Le développement de l’habitat inclusif

L’habitat inclusif est parfois critiqué, notamment par les associations spécialisées, qui considèrent que le périmètre défini par la législation est trop restreint, au détriment du secteur médico-social. Par ailleurs, l’utilité sociale des projets d’habitat inclusif n’est pas toujours bien documentée, voire n’existe pas. Compte-tenu de la précarité dans laquelle vivent un grand nombre de personnes handicapés, il est nécessaire que les projets intègrent un engagement sur les niveaux de loyers pratiqués en plus de la dynamique d’accompagnement au titre du handicap.

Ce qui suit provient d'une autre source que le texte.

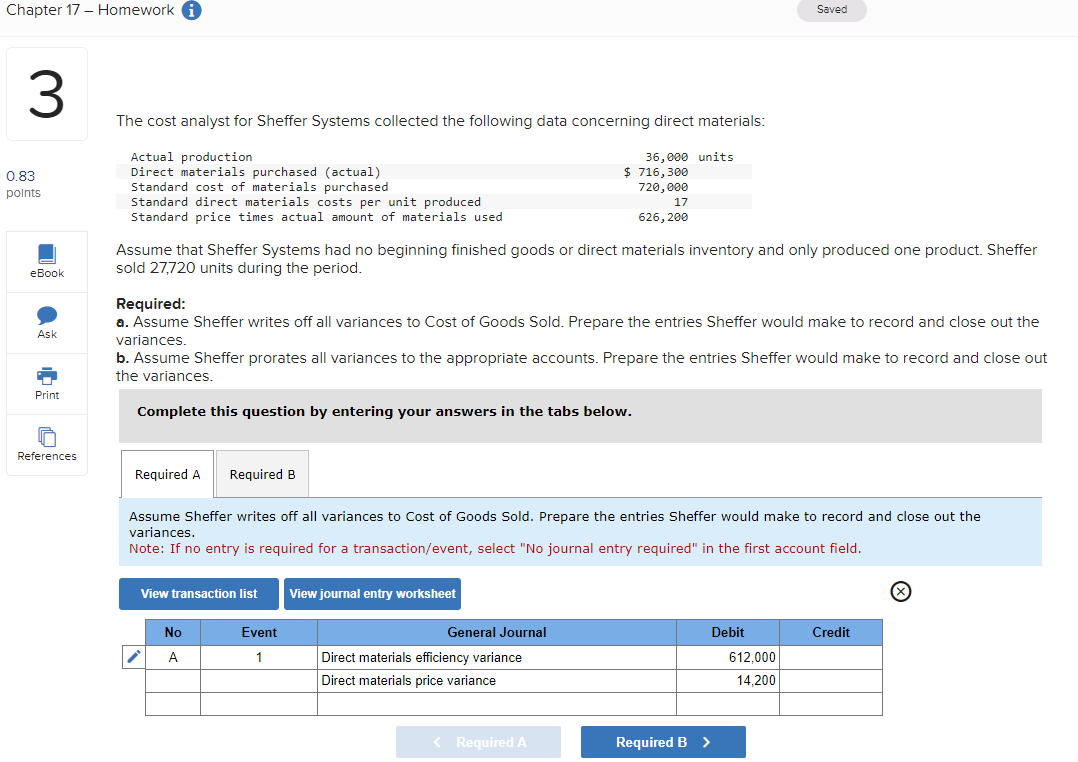Click the Ask icon in the sidebar

coord(46,322)
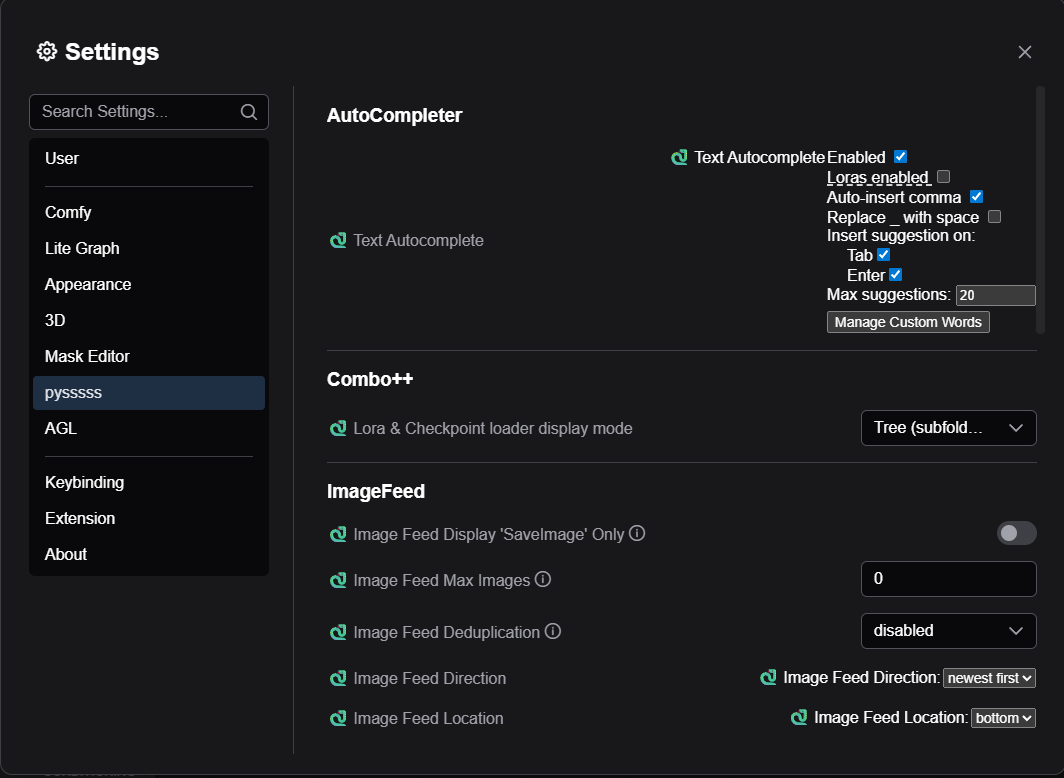The height and width of the screenshot is (778, 1064).
Task: Click the info icon beside Image Feed Max Images
Action: (543, 579)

L'habitat inclusif apparaît comme une solution intéressante pour répondre aux besoins de logement et d'accompagnement des personnes en situation de handicap ou en perte d'autonomie. Il favorise leur inclusion sociale et leur autonomie, tout en offrant un cadre de vie adapté et sécurisant. Cependant, son développement nécessite encore des ajustements législatifs et un soutien accru des pouvoirs publics et des acteurs de l'économie sociale et solidaire. L'avenir de l'habitat inclusif dépendra de la capacité à concilier les besoins individuels des résidents, les contraintes économiques et les objectifs d'inclusion sociale.

Investir dans l’habitat inclusif

L’habitat inclusif constitue une opportunité pour les investisseurs engagés dans l’économie sociale et solidaire. Plusieurs acteurs comme la foncière Fratries, la société d’investissements solidaires Soliko, la foncière Entreprendre pour Humaniser la Dépendance du mouvement Habitat et Humanisme permettent de financer des projets d’habitat inclusif à impact social fort, contribuant ainsi au développement de logements adaptés et accessibles aux plus précaires.

En choisissant d’investir dans ce secteur, les particuliers et les entreprises participent activement à une société plus inclusive et solidaire, tout en bénéficiant du dispositif de réduction d’impôt IR PME ESUS.